In their paper “Constructing Scientific Archives that Support Humanistic Research” [2] Christopher Prom and his Co-Authors analyses three questions concerning the preservation of the scientific process:

  1. Which information is preserved and made accessible?
  2. What evidence does it provide?
  3. How can it be used?

They go on to describe the roles of different fields (Academic Archives, Digital Preservation, Digital Curation, Anthropology, Digita Humanities) in answering these questions. Text mining is mentioned as a method of Digital Humanities to provide an algorithmic supplement to the pursuit of past, present, and future research questions. In this perspective (text mining only as a small puzzle-piece in a greater problem) it becomes clear that the true strength of text mining lies in its connection with other technologies, e.g. network analysis, information visualization or machine learning in general.

This intuition is also confirmed in Uta Hinrichs reports on a two year project, called “Trading Consequences”. This project has the goal to analyze archives for information on trading of commodities in the british empire during 19th century [3]. Again, text mining is used in connection with other techniques: The project really focuses not only on the mining, but also on the visualization.

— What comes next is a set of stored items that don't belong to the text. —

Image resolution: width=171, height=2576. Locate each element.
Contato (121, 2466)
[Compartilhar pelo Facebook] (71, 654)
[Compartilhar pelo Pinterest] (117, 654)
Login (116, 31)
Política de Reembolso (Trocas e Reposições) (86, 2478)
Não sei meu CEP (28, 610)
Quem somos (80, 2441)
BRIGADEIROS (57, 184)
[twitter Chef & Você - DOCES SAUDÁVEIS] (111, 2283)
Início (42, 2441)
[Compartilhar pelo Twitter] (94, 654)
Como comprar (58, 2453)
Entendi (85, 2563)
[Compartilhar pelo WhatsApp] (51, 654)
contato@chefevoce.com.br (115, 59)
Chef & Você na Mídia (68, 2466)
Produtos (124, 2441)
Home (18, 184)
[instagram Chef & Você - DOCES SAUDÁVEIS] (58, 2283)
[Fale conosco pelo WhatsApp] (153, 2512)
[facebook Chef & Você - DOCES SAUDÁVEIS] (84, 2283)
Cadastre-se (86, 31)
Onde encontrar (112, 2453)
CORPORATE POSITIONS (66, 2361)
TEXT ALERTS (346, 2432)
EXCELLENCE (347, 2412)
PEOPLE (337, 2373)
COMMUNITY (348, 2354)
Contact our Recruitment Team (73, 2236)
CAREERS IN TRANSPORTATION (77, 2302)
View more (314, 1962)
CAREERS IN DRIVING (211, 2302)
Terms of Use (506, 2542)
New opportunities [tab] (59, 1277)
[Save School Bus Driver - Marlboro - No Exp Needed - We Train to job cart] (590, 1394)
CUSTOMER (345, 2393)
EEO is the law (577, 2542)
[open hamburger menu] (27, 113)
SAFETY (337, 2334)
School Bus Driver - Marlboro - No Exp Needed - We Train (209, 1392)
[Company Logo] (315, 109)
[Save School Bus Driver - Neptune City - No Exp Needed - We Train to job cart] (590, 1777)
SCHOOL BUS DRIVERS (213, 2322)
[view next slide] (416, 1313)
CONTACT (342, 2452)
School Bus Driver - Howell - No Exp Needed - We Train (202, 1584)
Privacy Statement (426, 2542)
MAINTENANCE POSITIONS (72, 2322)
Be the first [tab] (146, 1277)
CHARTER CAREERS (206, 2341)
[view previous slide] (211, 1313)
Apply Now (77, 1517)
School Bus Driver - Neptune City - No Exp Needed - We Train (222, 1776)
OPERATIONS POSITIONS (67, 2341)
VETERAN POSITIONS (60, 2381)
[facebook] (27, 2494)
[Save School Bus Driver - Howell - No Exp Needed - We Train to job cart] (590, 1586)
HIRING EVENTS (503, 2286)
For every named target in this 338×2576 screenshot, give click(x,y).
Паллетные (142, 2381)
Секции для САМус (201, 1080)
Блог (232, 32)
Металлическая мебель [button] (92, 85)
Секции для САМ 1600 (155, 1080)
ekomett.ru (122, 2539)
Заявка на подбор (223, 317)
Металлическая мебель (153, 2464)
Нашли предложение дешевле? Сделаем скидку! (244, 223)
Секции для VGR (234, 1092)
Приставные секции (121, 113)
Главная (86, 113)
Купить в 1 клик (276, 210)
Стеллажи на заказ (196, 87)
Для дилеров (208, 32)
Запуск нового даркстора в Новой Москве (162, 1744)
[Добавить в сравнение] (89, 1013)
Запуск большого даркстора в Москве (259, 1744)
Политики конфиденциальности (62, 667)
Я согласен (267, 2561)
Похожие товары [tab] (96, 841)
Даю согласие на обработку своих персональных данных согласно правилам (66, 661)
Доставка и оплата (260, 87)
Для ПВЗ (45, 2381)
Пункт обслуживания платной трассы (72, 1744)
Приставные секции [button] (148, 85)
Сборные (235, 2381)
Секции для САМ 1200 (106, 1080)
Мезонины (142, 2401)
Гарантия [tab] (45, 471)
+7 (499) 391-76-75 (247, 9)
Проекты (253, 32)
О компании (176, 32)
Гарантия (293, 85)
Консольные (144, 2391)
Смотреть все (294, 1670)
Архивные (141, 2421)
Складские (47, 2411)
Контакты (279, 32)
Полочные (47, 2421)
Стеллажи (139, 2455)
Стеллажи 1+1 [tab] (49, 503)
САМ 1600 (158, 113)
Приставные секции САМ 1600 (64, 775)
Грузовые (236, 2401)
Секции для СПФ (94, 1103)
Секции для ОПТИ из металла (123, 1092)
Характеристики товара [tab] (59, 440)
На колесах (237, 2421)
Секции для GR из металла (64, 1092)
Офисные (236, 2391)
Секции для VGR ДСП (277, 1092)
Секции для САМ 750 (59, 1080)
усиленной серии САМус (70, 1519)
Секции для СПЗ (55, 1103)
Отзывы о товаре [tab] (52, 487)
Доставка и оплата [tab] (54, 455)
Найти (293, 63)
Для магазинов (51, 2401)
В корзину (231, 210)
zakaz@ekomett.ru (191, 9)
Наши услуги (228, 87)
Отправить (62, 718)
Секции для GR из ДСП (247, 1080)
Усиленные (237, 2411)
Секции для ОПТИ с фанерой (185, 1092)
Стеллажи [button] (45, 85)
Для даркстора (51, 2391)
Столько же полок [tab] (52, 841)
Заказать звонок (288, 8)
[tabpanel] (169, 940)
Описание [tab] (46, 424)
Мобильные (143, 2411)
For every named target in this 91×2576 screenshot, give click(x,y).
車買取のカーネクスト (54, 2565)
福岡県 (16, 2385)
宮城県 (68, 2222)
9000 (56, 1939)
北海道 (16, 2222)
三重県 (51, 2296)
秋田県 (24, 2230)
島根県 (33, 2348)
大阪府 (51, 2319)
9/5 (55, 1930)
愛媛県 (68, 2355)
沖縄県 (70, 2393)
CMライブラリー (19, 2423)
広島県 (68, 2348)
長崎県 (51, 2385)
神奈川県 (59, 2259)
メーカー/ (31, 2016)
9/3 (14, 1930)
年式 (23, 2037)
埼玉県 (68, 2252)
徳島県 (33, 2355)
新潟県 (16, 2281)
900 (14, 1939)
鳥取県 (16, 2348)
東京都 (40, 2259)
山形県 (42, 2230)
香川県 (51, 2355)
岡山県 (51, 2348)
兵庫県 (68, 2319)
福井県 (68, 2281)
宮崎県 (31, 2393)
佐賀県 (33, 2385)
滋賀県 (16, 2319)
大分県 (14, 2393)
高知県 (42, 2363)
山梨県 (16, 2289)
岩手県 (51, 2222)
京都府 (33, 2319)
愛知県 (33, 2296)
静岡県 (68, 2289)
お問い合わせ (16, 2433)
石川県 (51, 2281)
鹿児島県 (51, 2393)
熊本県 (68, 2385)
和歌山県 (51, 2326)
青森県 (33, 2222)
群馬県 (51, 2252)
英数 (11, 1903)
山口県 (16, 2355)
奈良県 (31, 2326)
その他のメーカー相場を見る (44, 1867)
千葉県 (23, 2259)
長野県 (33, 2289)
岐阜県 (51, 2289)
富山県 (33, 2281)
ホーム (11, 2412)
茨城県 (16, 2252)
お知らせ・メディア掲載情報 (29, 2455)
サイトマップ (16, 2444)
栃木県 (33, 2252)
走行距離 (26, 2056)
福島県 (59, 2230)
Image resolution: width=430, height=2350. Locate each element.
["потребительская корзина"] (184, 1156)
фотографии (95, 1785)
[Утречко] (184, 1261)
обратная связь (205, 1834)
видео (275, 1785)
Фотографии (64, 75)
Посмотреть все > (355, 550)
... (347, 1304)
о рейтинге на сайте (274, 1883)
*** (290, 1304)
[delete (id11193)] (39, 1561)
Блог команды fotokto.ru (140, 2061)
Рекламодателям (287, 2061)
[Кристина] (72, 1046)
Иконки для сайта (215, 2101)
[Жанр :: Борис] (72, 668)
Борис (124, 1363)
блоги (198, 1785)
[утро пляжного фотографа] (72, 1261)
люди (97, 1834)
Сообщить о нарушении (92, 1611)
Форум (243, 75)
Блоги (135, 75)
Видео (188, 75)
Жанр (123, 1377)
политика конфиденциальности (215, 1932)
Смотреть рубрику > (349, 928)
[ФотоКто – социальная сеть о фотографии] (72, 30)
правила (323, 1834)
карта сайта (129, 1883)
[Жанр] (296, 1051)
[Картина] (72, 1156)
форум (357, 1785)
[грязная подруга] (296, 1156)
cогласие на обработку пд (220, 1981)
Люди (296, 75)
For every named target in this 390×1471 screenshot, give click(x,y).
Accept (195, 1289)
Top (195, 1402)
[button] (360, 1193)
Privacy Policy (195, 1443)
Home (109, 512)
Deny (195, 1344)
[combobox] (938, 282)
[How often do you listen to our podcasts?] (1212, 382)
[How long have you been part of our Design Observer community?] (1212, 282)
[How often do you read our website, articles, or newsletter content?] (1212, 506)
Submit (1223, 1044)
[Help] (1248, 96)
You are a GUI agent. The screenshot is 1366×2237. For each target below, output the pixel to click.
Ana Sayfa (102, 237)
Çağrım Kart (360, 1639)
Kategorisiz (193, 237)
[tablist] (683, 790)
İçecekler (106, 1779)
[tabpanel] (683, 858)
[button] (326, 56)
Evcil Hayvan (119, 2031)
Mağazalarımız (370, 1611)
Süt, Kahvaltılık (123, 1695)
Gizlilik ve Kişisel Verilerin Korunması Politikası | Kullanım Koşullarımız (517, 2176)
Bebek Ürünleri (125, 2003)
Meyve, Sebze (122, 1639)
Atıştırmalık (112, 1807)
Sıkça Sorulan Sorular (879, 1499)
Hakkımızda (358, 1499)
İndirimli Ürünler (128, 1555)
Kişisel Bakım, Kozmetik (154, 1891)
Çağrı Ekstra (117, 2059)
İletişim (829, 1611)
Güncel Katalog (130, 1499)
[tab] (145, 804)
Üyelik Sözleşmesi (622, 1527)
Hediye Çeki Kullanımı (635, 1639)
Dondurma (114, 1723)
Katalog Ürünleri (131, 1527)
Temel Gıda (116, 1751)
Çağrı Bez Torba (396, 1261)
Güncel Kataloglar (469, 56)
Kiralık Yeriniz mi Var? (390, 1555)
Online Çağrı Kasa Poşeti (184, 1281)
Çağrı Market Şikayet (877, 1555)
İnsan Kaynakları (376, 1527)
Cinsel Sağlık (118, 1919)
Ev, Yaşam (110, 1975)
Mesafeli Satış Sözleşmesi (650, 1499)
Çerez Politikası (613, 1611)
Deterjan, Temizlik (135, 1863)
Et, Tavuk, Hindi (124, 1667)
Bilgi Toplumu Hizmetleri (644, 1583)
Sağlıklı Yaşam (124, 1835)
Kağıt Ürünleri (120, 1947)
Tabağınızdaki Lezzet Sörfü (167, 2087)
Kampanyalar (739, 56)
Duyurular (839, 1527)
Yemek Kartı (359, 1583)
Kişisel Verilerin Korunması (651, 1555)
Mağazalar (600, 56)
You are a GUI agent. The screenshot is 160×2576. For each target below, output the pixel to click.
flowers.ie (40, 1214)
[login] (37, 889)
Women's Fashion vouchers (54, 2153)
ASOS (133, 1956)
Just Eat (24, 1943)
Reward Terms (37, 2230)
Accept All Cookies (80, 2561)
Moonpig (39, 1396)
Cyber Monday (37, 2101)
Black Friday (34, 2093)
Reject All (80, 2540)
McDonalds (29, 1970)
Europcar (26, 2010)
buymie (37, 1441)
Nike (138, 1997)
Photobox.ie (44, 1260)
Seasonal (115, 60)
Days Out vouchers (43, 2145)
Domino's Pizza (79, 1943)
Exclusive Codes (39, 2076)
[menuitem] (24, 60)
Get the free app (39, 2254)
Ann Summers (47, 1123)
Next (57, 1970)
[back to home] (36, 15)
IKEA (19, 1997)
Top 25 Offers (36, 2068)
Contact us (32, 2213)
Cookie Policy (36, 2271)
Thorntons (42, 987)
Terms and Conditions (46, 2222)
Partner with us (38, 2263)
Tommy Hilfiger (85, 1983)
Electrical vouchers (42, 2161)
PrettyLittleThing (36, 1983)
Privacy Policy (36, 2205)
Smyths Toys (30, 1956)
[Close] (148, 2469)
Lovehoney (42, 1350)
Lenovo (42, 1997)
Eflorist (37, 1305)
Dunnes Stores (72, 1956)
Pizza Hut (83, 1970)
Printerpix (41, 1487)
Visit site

Its result is a system containing a database, but also several processing stages and a web interface.
They go on to describe their text mining tools (there seems to be a great diversity, one has the impression), which perform preprocessing, entity recognition and grounding. This means: finding names, locations, commodities and dates mentioned in the text automatically and connecting it with existing knowledge databases. Finally they identify relations between the entities found, to finally pin down the relevance of commodities in space and time.
Further, they write: “The strength of information visualisation is to make abstract concepts and relations within data visible and explorable”. This explorability manifests itself in the product of the Uta Hinrichs project: Interactive maps and timelines highlighting events and trends in range of document data (see picture below). A really smooth implementation of visualizing mined data.


Interactive maps and timelines to “browse” document data

Transatlantis is a project described by Pieter Toine in his paper “Cultural text mining: using text mining to map the emergence of transnational reference cultures in public media repositories” [4] which uses text mining to find out about so called reference cultures. Reference cultures are an abstract concept, meaning a collection of models or scientific trends that are agreed on over trans-national discourses over longer periods of time. The historical dynamics of reference cultures have never been systematically analyzed so far. However, they provide an interesting topic to be tackled by text mining, with help of which the public discourse that lead to the developement of these collective frames of reference can be charted.
More specifically, the paper concentrates on the role of the United States of America as a reference culture in the public discourse of the Netherlands. To achieve their goal, the project used text mining tools which have direct access to a large database of historical texts and can produce different output like wordclouds or timelines to visualize topics (see picture below).
They show that text mining can open new perspectives in historical research because it:

  • enables new perspective on macro history; and
  • can be complemented with numerical data sets provided by other researchers, for example on economic and social trends.
DH2014_TextMining Example

Example output of the Transatlantis project

We conclude, that text mining can be a very helpful tool for Digital Humanities, especially if used in connection with other data crunching methods, or as part of a bigger project. We’ll see what combinations of techniques creative minds will come up with in the future…


  1. “Text mining”, in Wikipedia, retrieved October 21, 2014, from http://en.wikipedia.org/wiki/Text_mining
  2. Prom, Christopher. Constructing Scientific Archives that Support Humanistic Research, in Digital Humanities Lausanne ’14 Conference Archive, retrieved October 21, 2014, from http://dharchive.org/paper/DH2014/Paper-101.xml
  3. Hinrichs, Uta. Trading Consequences: A Case Study of Combining Text Mining & Visualisation to Facilitate Document Exploration, in Digital Humanities Lausanne ’14 Conference Archive, retrieved October 21, 2014, from http://dharchive.org/paper/DH2014/Paper-373.xml
  4. Pieters, Toine. Cultural text mining: using text mining to map the emergence of transnational reference cultures in public media repositories, in Digital Humanities Lausanne ’14 Conference Archive, retrieved October 21, 2014, from http://dharchive.org/paper/DH2014/Paper-757.xml
  5. Digital Humanities Lausanne 2014, http://dh2014.org/